[OWASP-ESAPI] File Content Validation

Jim Manico jim.manico at owasp.org
Sun May 17 01:10:01 EDT 2009

> File content validation is an intractable problem most of the time.
> My vote is not to attempt to "solve" this problem.

Well, it really depends on the file type. If you are talking most image types, it's frankly a solved issue. Like Johnny is suggesting, the core of secure image upload is to load your image into a image rendering library image abstraction mechanism and have that library then re-save it. Most image library abstractions only save "pure" images when re-saved that are generally safe. Other secure image upload needs include being able to terminate an upload stream the moment a file size limit is reached, saving the file into protected portion of the OS until the file is deemed safe, AV checking, etc. A lot of very big and small players get at least image upload right.

I suggest we split this api into image and non images API's. OWASP can offer a complete production quality and secure Java/PHP/.NET image file upload using some kind of standard back end image library like ImageMagick. 

Supporting non-image file for secure file upload is a mixed bag.
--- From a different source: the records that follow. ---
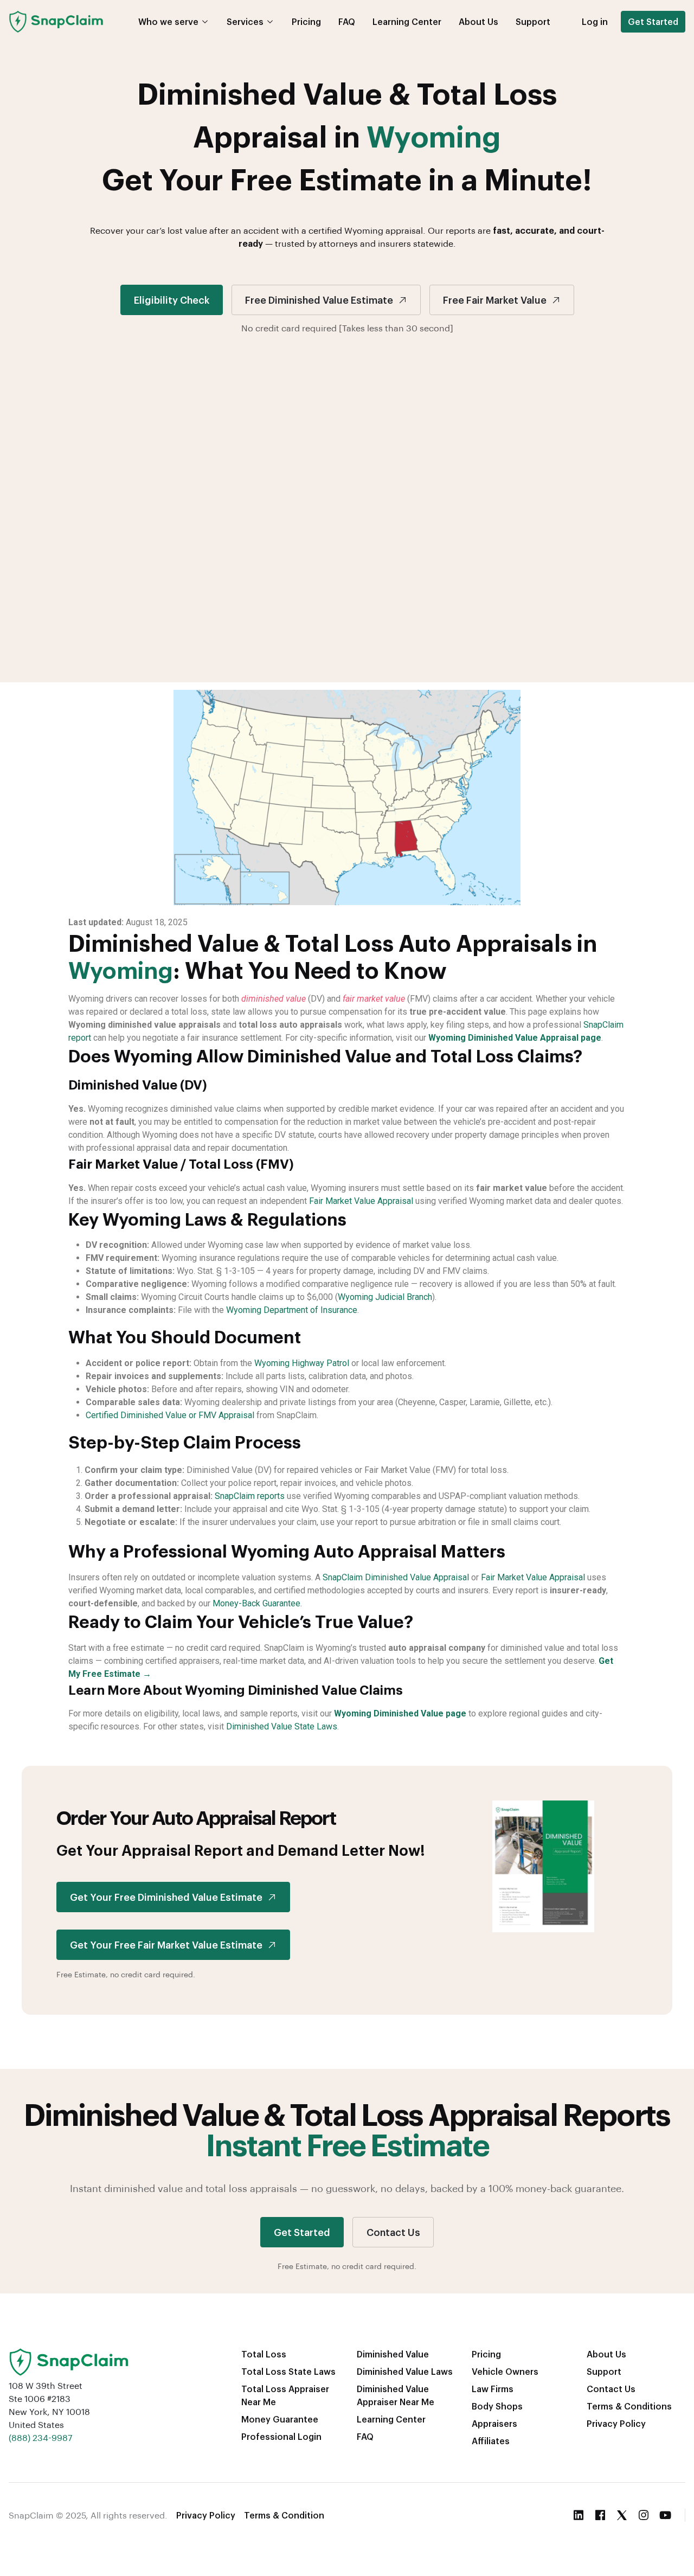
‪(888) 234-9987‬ (40, 2437)
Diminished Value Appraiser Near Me (395, 2395)
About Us (478, 21)
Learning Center (406, 21)
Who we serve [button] (168, 21)
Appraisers (494, 2423)
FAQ (346, 21)
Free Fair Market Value (495, 299)
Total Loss (263, 2354)
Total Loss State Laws (288, 2371)
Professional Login (281, 2436)
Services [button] (245, 21)
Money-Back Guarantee (256, 1603)
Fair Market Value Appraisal (361, 1201)
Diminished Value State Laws (281, 1726)
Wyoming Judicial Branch (385, 1297)
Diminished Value (393, 2354)
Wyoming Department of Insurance (291, 1310)
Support (533, 21)
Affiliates (491, 2441)
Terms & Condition (284, 2515)
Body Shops (497, 2406)
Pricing (306, 21)
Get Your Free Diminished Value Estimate (166, 1896)
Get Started (653, 21)
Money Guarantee (279, 2419)
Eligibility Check (171, 299)
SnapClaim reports (250, 1496)
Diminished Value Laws (405, 2371)
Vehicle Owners (505, 2371)
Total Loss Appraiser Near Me (285, 2395)
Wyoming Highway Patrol (301, 1363)
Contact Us (393, 2232)
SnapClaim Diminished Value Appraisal (396, 1577)
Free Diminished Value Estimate (319, 299)
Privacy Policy (616, 2423)
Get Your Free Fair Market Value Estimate (166, 1944)
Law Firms (492, 2388)
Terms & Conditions (629, 2406)
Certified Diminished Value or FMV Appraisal (170, 1415)
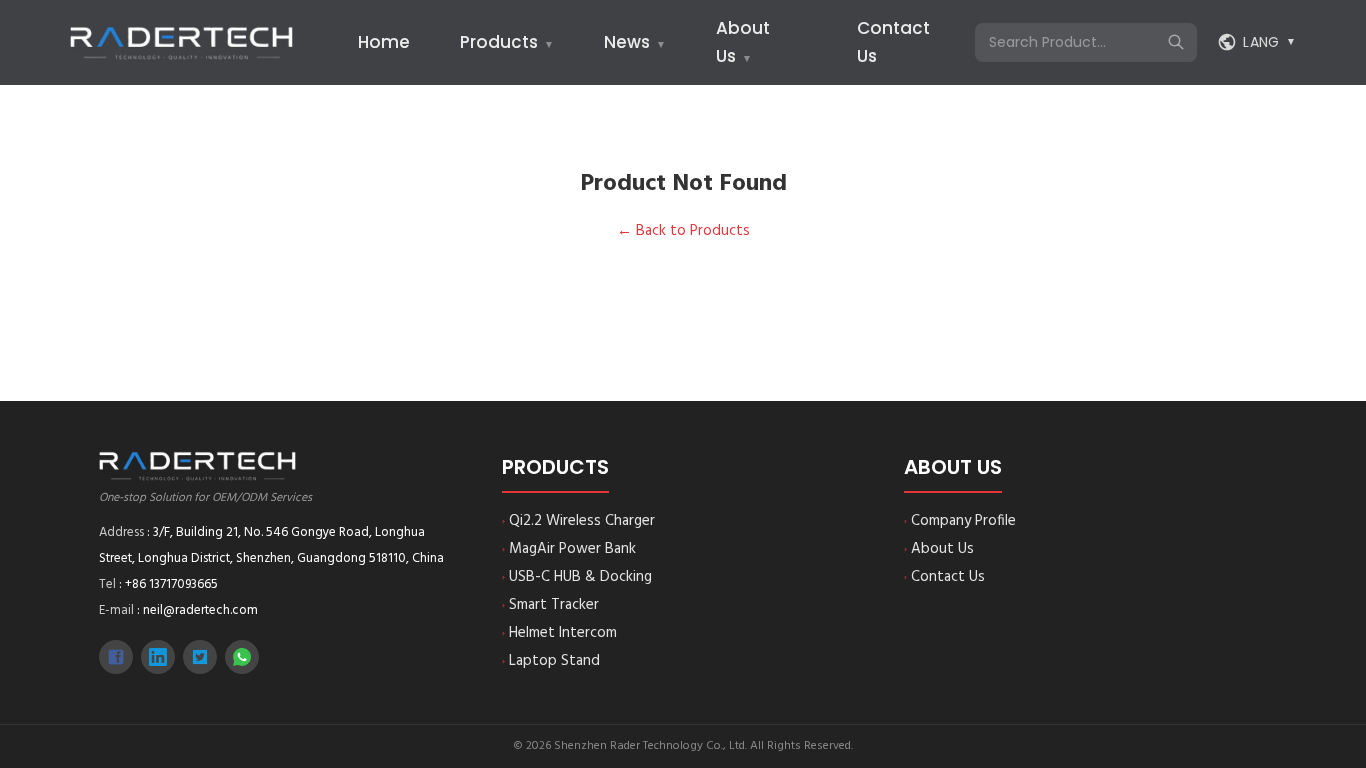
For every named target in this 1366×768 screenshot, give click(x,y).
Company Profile (960, 521)
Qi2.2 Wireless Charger (578, 521)
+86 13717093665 (171, 584)
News (635, 42)
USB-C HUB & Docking (577, 577)
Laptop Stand (551, 661)
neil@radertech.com (200, 610)
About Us (939, 549)
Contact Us (944, 577)
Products (507, 42)
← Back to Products (683, 231)
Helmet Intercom (559, 633)
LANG (1269, 42)
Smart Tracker (550, 605)
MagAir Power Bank (569, 549)
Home (384, 42)
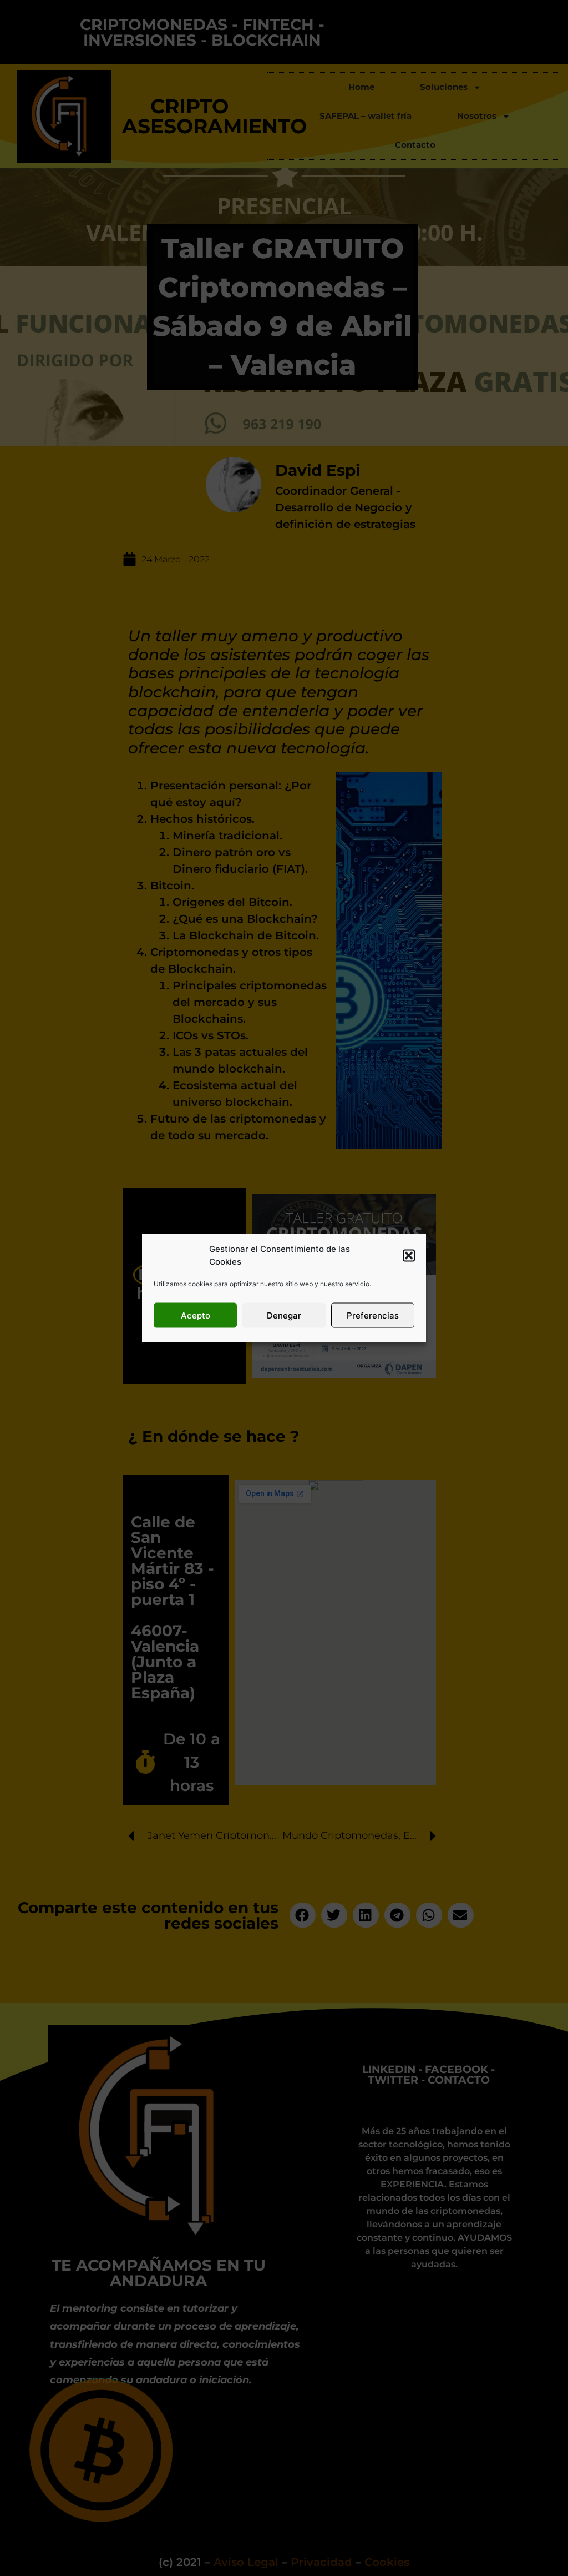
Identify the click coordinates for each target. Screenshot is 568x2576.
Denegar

Doing contect introspection on doc types from Microsoft like complex MS Word docs is brutal to impossible on the Java platform, but trivial on .NET.  We were able to squeak buy with imageMagic processing and verifying PDF's but complex PDF's start to require Adobe solutions (ech). Processing Photoshop files was nearly impossible without also giving Adobe a lot of money - forked off another effort that supported some native Java PSD processing from older versions oh Photoshop. Processing text and other files is easy. Unless you need to start processing multi-gig text files - then you might want to validate with a more stream based approach - which gets even trickier. 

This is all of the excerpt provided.